__What to produce__
The full set of entries below needs to be written out exactly.

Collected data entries

........

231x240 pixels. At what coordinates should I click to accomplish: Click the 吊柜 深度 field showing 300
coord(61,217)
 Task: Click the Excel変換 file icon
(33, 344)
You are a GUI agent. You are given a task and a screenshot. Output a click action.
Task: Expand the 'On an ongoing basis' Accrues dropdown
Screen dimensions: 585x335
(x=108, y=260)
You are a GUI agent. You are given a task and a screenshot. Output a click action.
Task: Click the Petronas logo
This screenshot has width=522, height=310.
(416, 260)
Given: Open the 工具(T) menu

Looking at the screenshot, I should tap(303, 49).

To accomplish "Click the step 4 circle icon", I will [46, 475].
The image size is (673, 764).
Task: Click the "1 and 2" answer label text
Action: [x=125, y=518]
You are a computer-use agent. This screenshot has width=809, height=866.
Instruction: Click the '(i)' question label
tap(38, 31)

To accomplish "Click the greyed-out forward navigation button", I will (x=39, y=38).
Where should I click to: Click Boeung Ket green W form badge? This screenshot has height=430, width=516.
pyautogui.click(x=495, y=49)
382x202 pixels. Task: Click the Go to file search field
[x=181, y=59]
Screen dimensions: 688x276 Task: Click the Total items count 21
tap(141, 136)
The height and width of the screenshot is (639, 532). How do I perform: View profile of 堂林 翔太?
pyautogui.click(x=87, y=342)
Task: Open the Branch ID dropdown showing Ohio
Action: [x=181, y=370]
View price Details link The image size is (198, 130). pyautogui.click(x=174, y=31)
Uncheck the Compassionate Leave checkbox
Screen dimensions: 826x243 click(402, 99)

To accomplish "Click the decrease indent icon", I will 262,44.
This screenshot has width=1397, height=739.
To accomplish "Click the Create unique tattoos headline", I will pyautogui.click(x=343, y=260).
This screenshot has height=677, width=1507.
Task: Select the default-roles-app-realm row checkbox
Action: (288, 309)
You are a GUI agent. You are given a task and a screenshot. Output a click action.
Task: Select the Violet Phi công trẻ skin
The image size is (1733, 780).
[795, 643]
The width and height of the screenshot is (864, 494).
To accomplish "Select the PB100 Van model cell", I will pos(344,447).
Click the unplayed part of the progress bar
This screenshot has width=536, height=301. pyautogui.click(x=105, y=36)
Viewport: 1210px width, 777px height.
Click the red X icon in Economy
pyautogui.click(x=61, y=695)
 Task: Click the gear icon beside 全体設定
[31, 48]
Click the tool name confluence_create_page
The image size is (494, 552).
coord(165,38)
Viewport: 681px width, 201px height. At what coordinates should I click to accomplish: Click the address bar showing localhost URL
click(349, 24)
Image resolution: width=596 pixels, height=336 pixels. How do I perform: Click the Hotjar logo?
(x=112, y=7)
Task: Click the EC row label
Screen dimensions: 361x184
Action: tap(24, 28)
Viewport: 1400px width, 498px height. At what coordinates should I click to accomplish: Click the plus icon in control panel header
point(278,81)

........

__Answer to this problem__
231x240 pixels. At what coordinates should I click to accomplish: Click the 吊柜 深度 field showing 300
coord(61,217)
 Task: Click the Excel変換 file icon
(33, 344)
You are a GUI agent. You are given a task and a screenshot. Output a click action.
Task: Expand the 'On an ongoing basis' Accrues dropdown
Screen dimensions: 585x335
(x=108, y=260)
You are a GUI agent. You are given a task and a screenshot. Output a click action.
Task: Click the Petronas logo
This screenshot has width=522, height=310.
(416, 260)
Given: Open the 工具(T) menu

Looking at the screenshot, I should tap(303, 49).

To accomplish "Click the step 4 circle icon", I will [46, 475].
The image size is (673, 764).
Task: Click the "1 and 2" answer label text
Action: [x=125, y=518]
You are a computer-use agent. This screenshot has width=809, height=866.
Instruction: Click the '(i)' question label
tap(38, 31)

To accomplish "Click the greyed-out forward navigation button", I will (x=39, y=38).
Where should I click to: Click Boeung Ket green W form badge? This screenshot has height=430, width=516.
pyautogui.click(x=495, y=49)
382x202 pixels. Task: Click the Go to file search field
[x=181, y=59]
Screen dimensions: 688x276 Task: Click the Total items count 21
tap(141, 136)
The height and width of the screenshot is (639, 532). How do I perform: View profile of 堂林 翔太?
pyautogui.click(x=87, y=342)
Task: Open the Branch ID dropdown showing Ohio
Action: [x=181, y=370]
View price Details link The image size is (198, 130). pyautogui.click(x=174, y=31)
Uncheck the Compassionate Leave checkbox
Screen dimensions: 826x243 click(402, 99)

To accomplish "Click the decrease indent icon", I will 262,44.
This screenshot has width=1397, height=739.
To accomplish "Click the Create unique tattoos headline", I will pyautogui.click(x=343, y=260).
This screenshot has height=677, width=1507.
Task: Select the default-roles-app-realm row checkbox
Action: (288, 309)
You are a GUI agent. You are given a task and a screenshot. Output a click action.
Task: Select the Violet Phi công trẻ skin
The image size is (1733, 780).
[795, 643]
The width and height of the screenshot is (864, 494).
To accomplish "Select the PB100 Van model cell", I will pos(344,447).
Click the unplayed part of the progress bar
This screenshot has width=536, height=301. pyautogui.click(x=105, y=36)
Viewport: 1210px width, 777px height.
Click the red X icon in Economy
pyautogui.click(x=61, y=695)
 Task: Click the gear icon beside 全体設定
[31, 48]
Click the tool name confluence_create_page
The image size is (494, 552).
coord(165,38)
Viewport: 681px width, 201px height. At what coordinates should I click to accomplish: Click the address bar showing localhost URL
click(349, 24)
Image resolution: width=596 pixels, height=336 pixels. How do I perform: Click the Hotjar logo?
(x=112, y=7)
Task: Click the EC row label
Screen dimensions: 361x184
Action: tap(24, 28)
Viewport: 1400px width, 498px height. At what coordinates should I click to accomplish: Click the plus icon in control panel header
point(278,81)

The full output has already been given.